After refusing to take medication, she was referred to Stepping Stones North Wales, which has an office in Wrexham, by her gp / doctor.

She said: “I was going 50 shades of mental at the time and I didn’t care what happened to me. I’d drive at ludicrous speeds and took stupid risks. I just didn’t care. I was always anxious and had just let things build up. I was like a bottle of pop that had been shaken and was ready to blow.

“I worked with a Stepping Stones North Wales  therapist for two years and I won’t pretend it was easy. It was even more difficult when my son died.

“Therapy isn’t easy. It’s like pulling a scab off your life and allowing all the badness to flow.

“Stepping Stones North Wales not only saved my life, it gave me my life. I joined their survivors’ group and started going to their maths and English education classes which enabled me to get my GCSEs.

“I then enrolled in college and did a two-year access course and applied to university. I’ve now completed the first year of a degree in history and can’t wait for the second year to start once the pandemic eases.

“My dream now is to finish my degree and then to teach. I’d like to work with difficult children, those that have had bad experiences too. I can understand them and will always listen to their story.”

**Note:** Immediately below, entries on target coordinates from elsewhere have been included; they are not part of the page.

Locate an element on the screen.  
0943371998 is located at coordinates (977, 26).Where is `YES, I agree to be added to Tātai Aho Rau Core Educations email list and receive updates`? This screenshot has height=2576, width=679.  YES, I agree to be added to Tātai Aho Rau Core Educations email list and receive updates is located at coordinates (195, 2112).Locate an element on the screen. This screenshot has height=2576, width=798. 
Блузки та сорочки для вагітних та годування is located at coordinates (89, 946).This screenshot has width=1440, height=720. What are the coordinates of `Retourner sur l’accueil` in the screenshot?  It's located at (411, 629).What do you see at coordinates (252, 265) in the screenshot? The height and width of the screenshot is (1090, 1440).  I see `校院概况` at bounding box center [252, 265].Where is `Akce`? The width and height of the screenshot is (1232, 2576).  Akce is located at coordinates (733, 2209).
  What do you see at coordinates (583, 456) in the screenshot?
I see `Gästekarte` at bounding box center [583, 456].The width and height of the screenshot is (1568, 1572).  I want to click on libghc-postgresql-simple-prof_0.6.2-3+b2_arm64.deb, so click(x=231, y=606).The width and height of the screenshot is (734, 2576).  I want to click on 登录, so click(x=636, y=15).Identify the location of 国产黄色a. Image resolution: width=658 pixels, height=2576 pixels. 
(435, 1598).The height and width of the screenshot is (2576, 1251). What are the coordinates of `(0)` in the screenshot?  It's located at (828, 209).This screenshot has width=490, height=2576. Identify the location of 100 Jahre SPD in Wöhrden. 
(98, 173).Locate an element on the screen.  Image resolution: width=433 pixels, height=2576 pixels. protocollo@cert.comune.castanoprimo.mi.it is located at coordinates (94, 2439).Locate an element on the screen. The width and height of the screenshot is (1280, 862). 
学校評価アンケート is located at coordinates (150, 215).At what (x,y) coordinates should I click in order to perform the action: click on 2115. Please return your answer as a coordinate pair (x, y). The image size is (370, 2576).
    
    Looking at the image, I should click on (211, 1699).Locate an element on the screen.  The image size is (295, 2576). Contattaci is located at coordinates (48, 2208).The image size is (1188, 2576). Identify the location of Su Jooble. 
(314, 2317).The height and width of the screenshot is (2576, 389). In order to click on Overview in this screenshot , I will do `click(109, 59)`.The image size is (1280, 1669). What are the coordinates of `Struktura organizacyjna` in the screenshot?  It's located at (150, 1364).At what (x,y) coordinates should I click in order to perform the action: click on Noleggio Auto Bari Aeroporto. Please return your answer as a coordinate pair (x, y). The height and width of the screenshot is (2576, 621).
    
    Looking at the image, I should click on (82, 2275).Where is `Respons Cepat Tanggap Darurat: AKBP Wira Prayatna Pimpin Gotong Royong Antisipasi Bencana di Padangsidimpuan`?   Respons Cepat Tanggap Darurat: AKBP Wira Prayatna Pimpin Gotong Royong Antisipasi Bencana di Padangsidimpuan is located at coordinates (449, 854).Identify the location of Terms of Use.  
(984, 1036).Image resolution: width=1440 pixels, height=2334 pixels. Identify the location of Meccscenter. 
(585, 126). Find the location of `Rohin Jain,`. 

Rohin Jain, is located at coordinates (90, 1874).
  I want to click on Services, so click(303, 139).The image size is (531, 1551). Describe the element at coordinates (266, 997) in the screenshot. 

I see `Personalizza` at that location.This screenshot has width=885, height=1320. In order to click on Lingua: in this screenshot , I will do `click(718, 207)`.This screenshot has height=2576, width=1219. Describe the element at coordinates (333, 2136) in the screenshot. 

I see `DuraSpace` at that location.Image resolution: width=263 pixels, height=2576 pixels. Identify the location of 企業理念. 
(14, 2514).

Stepping Stones North Wales Events and Volunteer Manager Shirley McCann describes Megan as an inspiration.

She said: “I met Megan a couple of years ago after she had been through therapy with a Stepping Stones North Wales counsellor. Once she felt ready, she joined our Next Steps Group. She really enjoyed participating in the activities and went on to join our education classes. She excelled, came to life and blossomed.

“Initially she lacked confidence and had no self-esteem, but she has blossomed and has even won a student of the year award, I feel so proud of her.

“Without the financial backing from the North Wales Police and Crime Commissioner we really couldn’t do what we do.

“The phone rings everyday with victims seeking help and support. We are a small charity, just four members of staff and of course we have trained counsellors ready to help.

Commissioner Arfon Jones is delighted with the success of Stepping Stones North Wales and has vowed to continue supporting the charity.

He said: “Megan’s story is both heart-breaking and inspirational. Sexual abuse is a serious crime that has long-lasting consequences for victims.

“However, thanks to the work of Stepping Stones North Wales counsellors and the Next Step Group she is flourishing and making a new life for herself, one she richly deserves.

“I see Stepping Stones North Wales as a vital service. Sexual abuse is a hidden crime and something we, as a society, need to address. Victims have to come first, and I’m delighted to be able to support this amazing charity in carrying out the vital work they do.”